Material for this exercise START

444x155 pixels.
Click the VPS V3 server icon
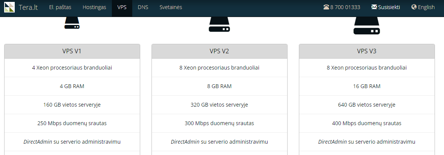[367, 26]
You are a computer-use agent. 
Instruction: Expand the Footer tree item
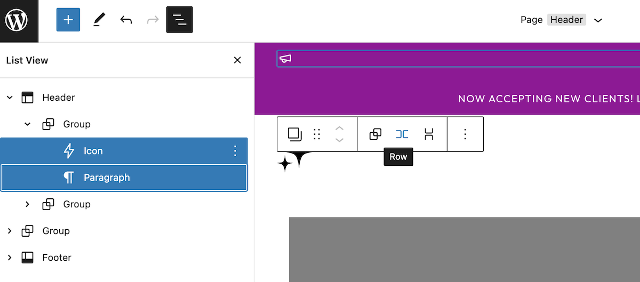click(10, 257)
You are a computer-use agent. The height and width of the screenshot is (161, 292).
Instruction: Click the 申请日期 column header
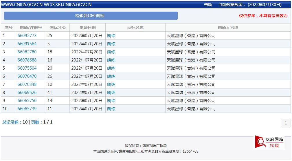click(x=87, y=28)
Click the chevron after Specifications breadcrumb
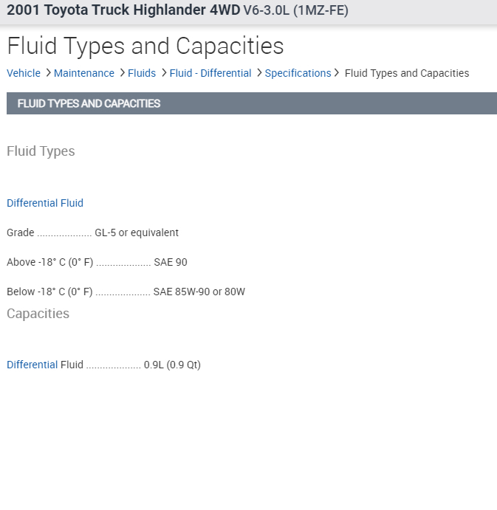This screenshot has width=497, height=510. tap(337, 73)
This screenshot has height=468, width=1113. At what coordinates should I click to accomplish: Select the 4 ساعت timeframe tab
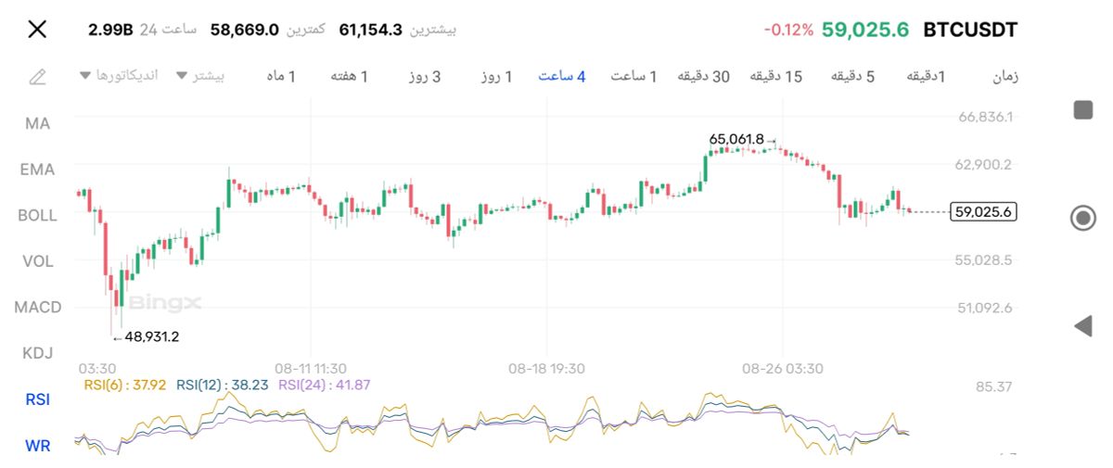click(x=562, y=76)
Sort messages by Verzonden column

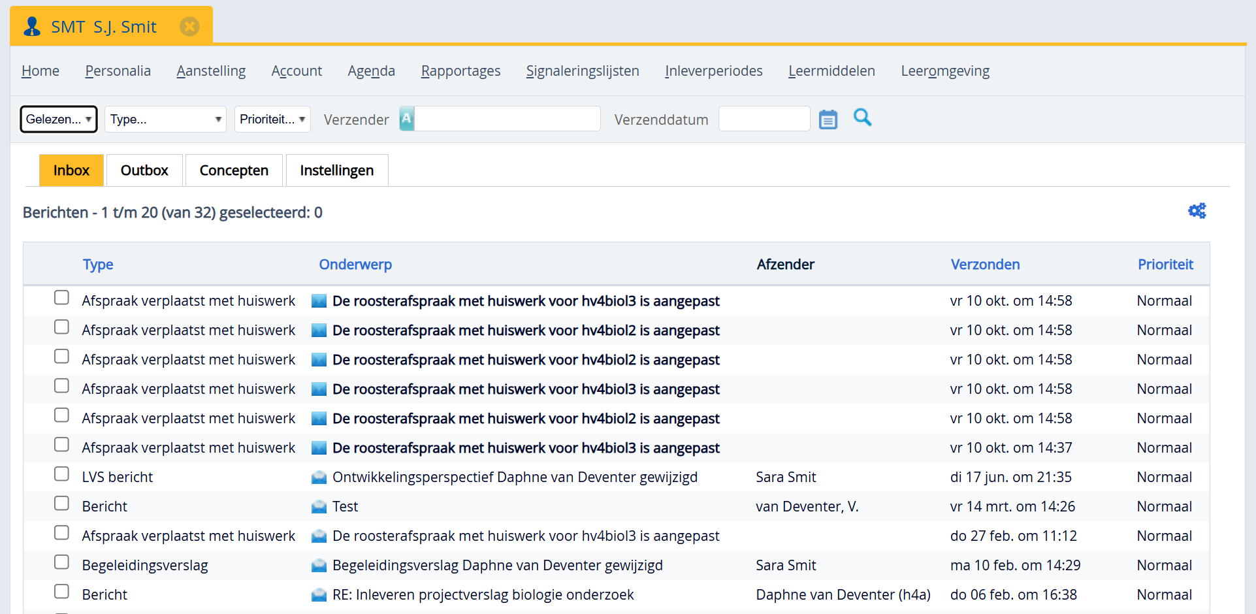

Material for this exercise END

- _Task instructions_
Restate word for word the lines from the one holding "Click the chevron" down through the last line of the records above, and do not include the pictures.

- _Answer to the exercise_
Click the chevron after Specifications breadcrumb
This screenshot has width=497, height=510. tap(337, 73)
This screenshot has height=468, width=1113. At what coordinates should I click to accomplish: Select the 4 ساعت timeframe tab
click(x=562, y=76)
Sort messages by Verzonden column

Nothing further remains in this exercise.